指示内容 1:
記録のうち、「Task: Click the #/unlock」を含む行から始めて「I will coord(124,388).」を含む行までを書き直してください。その際、「kittens」を「puppies」に置き換え、それ以外は一切変えないでください。

文書の抜粋:
※

BY MASANOBU MATSUMOTO
インタビューの数日前、寺西は牛首紬の織元、石川県の白山工房を訪れていた。9月23日から伊勢丹新宿店で開かれる、牛首紬の反物を使ったオーダー会の打ち合わせと撮影のためだ。「今回、牛首紬は服にとても適した素材だということがわかりました」と寺西は言う。牛首紬は、“釘抜き紬”という別名もあり、とても丈夫な素材だ。「それはなぜかと尋ねたら、手で糸を紡いでいるからだそう。機械で行う場合、テンションがはった状態で撚り(複数の繊維を合わせて1本の糸にする工程)をかけるのでピンと張った糸ができます。しかし、手紡ぎだと微妙な違いですが弾力のあるしなやかな糸に仕上がる。牛首紬で別の工程で補助的に機械も使う。手でしかできないこと機械のほうが優れていることを組み合わせ、物性的にも優れた生地が生まれるのだそうです」
日常服を展開するアルルナータでは、その生地の醍醐味が存分に味わえる。直線的でクリーンなシルエットは、色彩豊かでハリや光沢のある牛首紬の魅力を引き立て、また着心地はじつに軽やか。なにより、こうした“着物生地で仕立てたの洋服”は、織元の職人からも好評を受けているという。「着物はある意味、反物がすべて。“ここは衿に”“ここは前立てに”とハサミを入れる箇所もほとんど決まっていて、あまり形のバリエーションがありません。和装も洋装も同じ“糸へん”の存在。どちらも意義があるもの。だからその壁をなるべく取り払って、現代のライフスタイルにあったものを提案していきたい」

※

指示内容 2:
上記の牛首紬に関する文章から、「日常服を展開するアルルナータ」の語句で始まり「ったものを提案していきたい」」の語句で終わる部分を、一字一句違えずに書き写して返してください。

※

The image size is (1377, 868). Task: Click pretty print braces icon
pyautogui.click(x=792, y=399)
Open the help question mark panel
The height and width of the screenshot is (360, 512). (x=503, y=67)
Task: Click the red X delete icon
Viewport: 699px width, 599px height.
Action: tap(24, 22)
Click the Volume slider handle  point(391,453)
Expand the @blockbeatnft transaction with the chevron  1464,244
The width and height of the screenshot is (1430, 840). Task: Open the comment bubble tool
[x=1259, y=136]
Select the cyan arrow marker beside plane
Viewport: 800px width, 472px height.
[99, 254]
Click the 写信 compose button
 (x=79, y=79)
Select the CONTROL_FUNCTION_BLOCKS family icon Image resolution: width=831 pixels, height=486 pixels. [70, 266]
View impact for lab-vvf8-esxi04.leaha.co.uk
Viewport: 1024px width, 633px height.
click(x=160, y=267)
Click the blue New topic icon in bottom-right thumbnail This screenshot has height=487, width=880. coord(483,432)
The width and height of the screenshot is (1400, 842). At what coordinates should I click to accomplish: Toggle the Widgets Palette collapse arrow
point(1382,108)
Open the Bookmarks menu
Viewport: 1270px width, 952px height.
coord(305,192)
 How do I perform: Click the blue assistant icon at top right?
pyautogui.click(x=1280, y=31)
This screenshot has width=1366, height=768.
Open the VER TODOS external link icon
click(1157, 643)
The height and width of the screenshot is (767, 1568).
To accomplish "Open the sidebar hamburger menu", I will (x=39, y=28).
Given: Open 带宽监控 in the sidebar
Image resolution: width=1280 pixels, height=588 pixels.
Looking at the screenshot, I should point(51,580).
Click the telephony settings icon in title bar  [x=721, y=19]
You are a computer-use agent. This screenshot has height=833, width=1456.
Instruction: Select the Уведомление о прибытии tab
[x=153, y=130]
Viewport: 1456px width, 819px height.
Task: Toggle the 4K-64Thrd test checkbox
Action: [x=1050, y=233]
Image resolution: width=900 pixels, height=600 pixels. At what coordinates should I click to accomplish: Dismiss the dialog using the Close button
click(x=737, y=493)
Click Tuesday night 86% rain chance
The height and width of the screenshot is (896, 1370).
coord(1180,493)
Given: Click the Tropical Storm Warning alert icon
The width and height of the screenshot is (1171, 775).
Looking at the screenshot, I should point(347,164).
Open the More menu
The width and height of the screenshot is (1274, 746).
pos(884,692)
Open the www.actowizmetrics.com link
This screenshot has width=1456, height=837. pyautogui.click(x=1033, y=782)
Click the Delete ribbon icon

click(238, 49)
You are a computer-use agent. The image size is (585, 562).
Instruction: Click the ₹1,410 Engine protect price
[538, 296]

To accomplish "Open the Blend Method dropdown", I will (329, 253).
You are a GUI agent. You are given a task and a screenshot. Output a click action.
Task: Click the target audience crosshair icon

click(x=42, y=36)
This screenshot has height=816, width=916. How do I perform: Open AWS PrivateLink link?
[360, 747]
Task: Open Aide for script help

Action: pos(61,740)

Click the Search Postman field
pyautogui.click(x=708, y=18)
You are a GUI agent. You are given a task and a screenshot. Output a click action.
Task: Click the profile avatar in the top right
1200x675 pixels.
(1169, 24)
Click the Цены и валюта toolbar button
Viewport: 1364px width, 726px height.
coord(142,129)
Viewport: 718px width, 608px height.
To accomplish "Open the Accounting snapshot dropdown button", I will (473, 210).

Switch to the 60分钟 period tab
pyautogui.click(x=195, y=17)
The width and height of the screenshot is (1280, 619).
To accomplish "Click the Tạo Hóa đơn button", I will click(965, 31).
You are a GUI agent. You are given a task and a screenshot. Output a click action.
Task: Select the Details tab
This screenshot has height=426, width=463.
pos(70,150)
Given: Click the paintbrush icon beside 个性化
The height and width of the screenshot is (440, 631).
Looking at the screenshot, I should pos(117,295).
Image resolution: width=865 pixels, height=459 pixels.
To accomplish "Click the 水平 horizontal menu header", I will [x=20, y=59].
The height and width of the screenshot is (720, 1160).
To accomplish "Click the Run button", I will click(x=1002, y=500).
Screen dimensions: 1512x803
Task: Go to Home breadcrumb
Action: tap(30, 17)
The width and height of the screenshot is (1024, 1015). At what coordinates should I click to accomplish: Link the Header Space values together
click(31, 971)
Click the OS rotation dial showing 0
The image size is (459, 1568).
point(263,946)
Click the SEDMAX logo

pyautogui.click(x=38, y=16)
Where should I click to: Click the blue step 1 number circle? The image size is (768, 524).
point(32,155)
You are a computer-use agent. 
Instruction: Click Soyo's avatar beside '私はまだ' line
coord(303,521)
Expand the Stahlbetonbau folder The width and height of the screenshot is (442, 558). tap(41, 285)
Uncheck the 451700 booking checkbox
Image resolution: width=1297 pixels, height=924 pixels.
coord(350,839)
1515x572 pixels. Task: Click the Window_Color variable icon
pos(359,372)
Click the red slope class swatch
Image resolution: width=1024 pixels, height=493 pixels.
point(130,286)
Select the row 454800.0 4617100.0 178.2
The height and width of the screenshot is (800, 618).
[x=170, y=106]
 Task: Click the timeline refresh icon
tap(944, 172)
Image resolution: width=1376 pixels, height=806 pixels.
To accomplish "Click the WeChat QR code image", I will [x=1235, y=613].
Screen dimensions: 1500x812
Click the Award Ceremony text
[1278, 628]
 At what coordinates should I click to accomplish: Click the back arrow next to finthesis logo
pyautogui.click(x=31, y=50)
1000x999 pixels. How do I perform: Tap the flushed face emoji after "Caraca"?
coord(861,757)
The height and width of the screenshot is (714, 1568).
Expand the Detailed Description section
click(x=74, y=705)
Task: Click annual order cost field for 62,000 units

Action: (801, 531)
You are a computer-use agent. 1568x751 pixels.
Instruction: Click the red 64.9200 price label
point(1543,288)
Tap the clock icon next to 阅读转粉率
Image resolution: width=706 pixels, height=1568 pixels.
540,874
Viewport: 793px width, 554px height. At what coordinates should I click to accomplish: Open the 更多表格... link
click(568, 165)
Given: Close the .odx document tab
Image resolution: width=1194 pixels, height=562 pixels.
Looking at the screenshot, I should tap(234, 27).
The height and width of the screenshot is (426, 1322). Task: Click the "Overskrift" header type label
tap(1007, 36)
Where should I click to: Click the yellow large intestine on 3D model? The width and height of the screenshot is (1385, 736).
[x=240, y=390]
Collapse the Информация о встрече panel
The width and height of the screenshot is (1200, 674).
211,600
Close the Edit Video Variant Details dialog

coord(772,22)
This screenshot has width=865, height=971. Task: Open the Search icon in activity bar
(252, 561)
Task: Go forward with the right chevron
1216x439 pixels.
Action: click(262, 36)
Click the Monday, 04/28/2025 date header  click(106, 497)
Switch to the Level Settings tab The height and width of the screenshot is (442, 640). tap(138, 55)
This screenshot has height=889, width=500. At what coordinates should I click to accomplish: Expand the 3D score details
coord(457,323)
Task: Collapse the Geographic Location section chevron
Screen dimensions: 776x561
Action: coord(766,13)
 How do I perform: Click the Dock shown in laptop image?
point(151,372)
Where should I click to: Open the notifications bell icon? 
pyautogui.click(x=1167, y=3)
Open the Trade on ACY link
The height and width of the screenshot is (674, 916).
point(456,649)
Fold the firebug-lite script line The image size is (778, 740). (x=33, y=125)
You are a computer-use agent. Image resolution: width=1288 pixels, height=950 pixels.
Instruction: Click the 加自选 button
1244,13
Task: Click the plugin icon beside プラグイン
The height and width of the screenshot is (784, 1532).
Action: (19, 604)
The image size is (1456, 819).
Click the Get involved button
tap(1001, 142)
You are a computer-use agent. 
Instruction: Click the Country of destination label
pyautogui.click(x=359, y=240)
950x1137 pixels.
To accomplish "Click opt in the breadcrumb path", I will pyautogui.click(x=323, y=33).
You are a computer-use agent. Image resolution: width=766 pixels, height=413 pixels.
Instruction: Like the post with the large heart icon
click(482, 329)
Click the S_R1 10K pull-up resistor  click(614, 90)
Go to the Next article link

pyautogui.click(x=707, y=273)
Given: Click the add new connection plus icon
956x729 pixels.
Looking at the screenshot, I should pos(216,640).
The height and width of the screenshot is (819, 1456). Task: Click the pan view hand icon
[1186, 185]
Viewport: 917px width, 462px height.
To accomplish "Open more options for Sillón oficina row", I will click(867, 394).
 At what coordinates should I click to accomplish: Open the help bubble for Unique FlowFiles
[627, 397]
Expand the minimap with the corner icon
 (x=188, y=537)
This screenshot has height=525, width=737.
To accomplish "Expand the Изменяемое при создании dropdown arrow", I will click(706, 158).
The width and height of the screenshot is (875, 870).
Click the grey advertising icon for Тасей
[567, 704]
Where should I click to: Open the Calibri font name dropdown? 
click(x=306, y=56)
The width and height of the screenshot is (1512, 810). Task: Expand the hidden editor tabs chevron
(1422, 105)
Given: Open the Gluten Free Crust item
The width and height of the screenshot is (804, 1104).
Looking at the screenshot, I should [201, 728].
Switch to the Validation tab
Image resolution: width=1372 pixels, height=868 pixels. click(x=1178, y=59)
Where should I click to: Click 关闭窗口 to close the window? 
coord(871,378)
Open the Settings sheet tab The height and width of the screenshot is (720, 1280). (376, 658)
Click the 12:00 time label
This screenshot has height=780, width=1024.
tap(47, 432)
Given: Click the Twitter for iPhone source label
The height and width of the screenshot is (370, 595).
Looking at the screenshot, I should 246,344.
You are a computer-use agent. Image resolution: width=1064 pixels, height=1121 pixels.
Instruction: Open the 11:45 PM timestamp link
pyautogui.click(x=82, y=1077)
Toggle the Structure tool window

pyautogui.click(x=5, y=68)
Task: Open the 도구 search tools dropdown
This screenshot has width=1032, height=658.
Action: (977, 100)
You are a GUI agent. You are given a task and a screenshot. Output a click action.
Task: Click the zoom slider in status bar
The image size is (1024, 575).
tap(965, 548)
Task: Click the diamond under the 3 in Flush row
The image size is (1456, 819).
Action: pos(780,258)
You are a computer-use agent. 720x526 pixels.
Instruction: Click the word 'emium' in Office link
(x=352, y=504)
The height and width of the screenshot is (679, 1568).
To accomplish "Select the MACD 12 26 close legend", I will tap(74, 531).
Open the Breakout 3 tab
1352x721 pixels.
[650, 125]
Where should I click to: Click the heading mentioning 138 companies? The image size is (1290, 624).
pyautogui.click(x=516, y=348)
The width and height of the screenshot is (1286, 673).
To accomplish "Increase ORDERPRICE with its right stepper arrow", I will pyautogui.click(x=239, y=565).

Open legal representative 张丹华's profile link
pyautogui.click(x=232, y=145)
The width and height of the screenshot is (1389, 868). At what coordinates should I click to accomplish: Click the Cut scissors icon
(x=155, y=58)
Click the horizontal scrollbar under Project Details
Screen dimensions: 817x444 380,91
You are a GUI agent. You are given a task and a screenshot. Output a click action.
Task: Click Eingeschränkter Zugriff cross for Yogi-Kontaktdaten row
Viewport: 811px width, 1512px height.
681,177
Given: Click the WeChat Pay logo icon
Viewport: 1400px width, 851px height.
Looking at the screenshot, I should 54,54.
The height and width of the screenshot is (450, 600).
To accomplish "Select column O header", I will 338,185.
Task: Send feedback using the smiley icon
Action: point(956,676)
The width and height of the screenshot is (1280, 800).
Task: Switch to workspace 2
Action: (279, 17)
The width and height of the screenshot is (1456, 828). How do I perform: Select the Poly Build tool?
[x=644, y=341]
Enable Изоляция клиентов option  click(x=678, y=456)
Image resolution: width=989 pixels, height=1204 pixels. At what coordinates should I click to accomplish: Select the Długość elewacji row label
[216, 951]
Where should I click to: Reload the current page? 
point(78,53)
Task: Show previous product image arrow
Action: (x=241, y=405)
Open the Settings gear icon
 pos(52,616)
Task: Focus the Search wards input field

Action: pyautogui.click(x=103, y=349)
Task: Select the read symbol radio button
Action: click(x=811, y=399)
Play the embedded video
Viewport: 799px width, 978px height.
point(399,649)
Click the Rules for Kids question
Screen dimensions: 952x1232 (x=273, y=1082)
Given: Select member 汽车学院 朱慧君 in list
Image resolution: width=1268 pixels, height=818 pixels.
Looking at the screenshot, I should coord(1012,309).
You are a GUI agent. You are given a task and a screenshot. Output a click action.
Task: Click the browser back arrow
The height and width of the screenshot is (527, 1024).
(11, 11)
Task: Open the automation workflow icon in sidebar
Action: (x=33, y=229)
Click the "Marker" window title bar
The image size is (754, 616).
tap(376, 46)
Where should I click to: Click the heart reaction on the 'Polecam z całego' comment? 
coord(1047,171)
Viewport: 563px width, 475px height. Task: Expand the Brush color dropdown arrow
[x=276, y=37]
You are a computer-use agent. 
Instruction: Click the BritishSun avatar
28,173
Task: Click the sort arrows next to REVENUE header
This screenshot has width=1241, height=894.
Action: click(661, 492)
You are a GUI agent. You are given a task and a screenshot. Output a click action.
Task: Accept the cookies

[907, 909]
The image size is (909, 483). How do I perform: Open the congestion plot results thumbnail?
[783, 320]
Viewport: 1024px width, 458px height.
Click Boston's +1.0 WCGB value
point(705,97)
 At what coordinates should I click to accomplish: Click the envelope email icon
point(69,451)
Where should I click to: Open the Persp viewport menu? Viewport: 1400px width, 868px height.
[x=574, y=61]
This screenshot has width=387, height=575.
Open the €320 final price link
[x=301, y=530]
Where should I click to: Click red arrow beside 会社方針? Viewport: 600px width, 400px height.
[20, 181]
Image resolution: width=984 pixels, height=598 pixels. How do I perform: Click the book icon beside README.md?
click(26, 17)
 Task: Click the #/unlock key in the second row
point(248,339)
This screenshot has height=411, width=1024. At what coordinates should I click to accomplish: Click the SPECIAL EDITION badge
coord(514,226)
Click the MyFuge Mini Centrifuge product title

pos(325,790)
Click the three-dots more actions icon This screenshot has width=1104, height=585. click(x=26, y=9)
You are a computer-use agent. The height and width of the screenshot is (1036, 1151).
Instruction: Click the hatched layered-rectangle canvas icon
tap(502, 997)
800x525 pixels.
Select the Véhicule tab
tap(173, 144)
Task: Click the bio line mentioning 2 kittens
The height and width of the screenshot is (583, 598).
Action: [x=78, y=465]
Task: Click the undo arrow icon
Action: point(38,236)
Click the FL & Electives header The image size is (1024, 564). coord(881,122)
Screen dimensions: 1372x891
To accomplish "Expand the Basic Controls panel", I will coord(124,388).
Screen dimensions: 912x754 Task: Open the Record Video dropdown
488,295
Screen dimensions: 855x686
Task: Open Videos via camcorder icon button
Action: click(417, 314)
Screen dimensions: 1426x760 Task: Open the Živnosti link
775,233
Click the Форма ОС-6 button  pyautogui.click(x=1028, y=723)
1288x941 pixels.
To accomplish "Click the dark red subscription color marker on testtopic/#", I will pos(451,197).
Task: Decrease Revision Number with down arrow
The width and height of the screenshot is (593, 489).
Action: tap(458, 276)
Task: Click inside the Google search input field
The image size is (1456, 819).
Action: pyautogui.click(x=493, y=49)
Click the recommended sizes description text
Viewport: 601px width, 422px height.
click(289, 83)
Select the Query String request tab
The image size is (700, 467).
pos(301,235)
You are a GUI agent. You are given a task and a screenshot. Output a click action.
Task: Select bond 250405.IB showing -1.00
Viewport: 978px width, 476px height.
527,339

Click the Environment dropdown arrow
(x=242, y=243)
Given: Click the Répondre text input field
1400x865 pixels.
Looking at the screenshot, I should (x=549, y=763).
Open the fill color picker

※

完全な回答 1:
 Task: Click the #/unlock key in the second row
point(248,339)
This screenshot has height=411, width=1024. At what coordinates should I click to accomplish: Click the SPECIAL EDITION badge
coord(514,226)
Click the MyFuge Mini Centrifuge product title

pos(325,790)
Click the three-dots more actions icon This screenshot has width=1104, height=585. click(x=26, y=9)
You are a computer-use agent. The height and width of the screenshot is (1036, 1151).
Instruction: Click the hatched layered-rectangle canvas icon
tap(502, 997)
800x525 pixels.
Select the Véhicule tab
tap(173, 144)
Task: Click the bio line mentioning 2 puppies
The height and width of the screenshot is (583, 598).
Action: [x=78, y=465]
Task: Click the undo arrow icon
Action: point(38,236)
Click the FL & Electives header The image size is (1024, 564). coord(881,122)
Screen dimensions: 1372x891
To accomplish "Expand the Basic Controls panel", I will coord(124,388).

完全な回答 2:
日常服を展開するアルルナータでは、その生地の醍醐味が存分に味わえる。直線的でクリーンなシルエットは、色彩豊かでハリや光沢のある牛首紬の魅力を引き立て、また着心地はじつに軽やか。なにより、こうした“着物生地で仕立てたの洋服”は、織元の職人からも好評を受けているという。「着物はある意味、反物がすべて。“ここは衿に”“ここは前立てに”とハサミを入れる箇所もほとんど決まっていて、あまり形のバリエーションがありません。和装も洋装も同じ“糸へん”の存在。どちらも意義があるもの。だからその壁をなるべく取り払って、現代のライフスタイルにあったものを提案していきたい」